ヒロイン登場?
「はああああぁぁぁ」
思わず感嘆の声が出た。
朝風呂、最高過ぎる。
いや、朝風呂に限らず暖かい風呂を堪能できる事が幸せ過ぎた。
これまでの一週間近くはずっと冷たい水浴びだったからな。
体が丈夫でなかったら風邪をひいていたかもしれない。
この至福の時間を作ってくれたのはペット?の犬のハルとウメだ。
彼女たちが魔法で作った小さな火の玉を試しに水を張った浴槽へと入れてもらったところ、良い感じのお湯が出来たのだ。

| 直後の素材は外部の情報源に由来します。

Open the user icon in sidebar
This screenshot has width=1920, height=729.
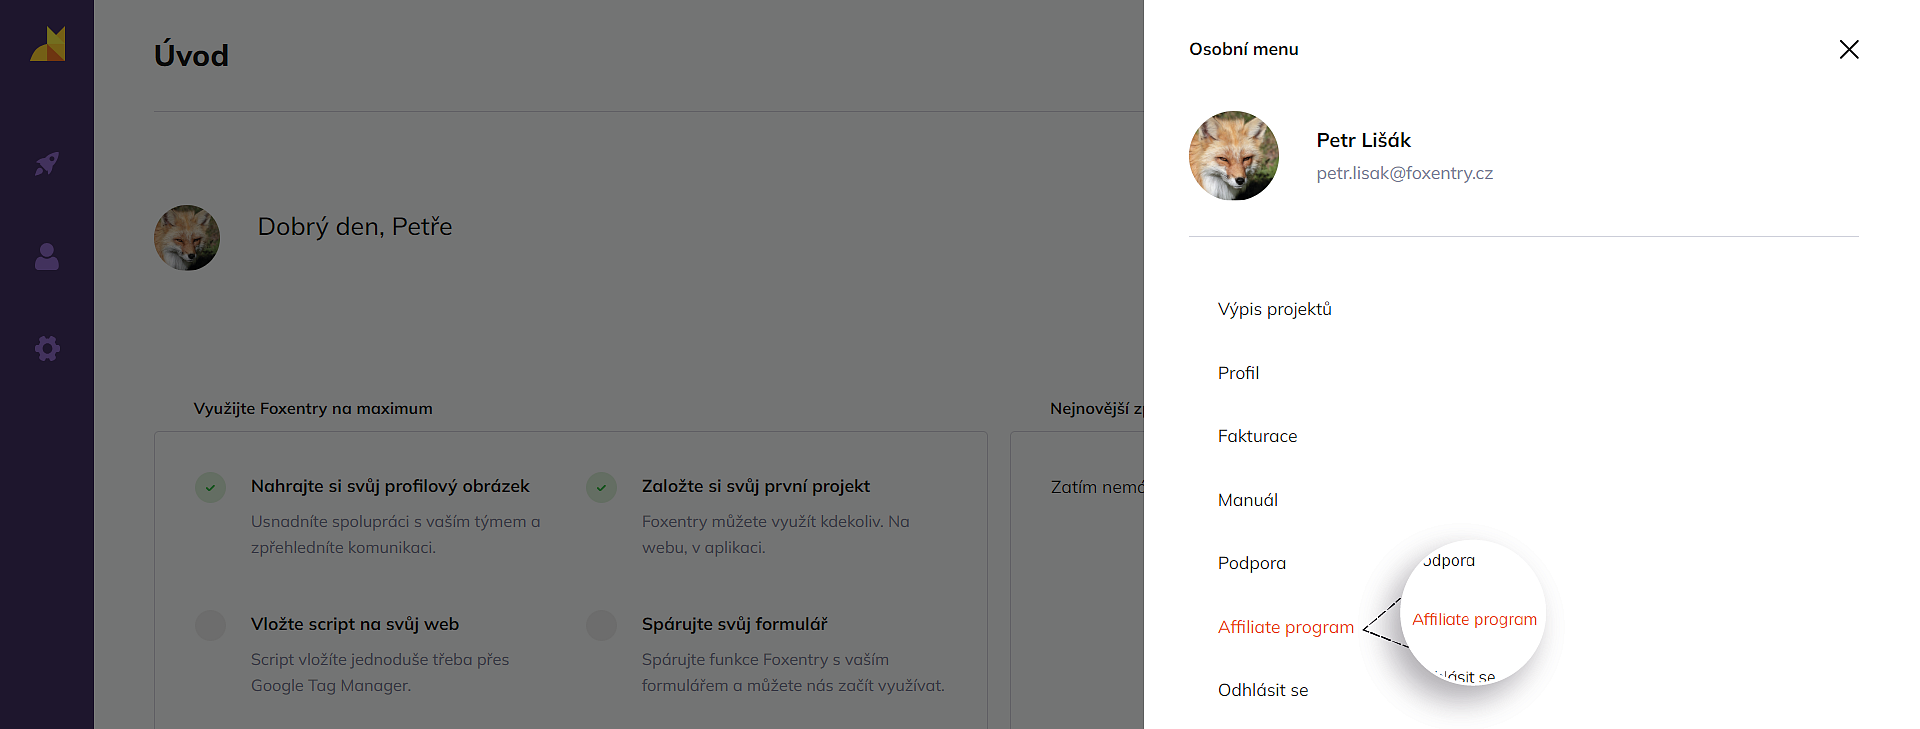point(47,257)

思えば視力を失ってからというもの、こういった些細な幸せも忘れてしまっていたなぁ。
感慨深い。
そして豊かな暮らしが出来るようになった事に感謝。
あと本があれば最高なんだけど。
風呂から上がると洗面所でイタチ三兄弟の長男のリクが待ち構えていて、そよ風を起こして身体を乾燥させてくれる。
お礼を言って素っ裸のまま自室へ。
どうせ一人だからな。
箪笥から薄手の着物を取り出して羽織る。
いろいろ試してみたけど着れるようになったのは甚兵衛とこれくらい。他にも余所行き用と思しき華美な着物や時代劇に出てきそうな袴もあったが、当然着方が分からなかった。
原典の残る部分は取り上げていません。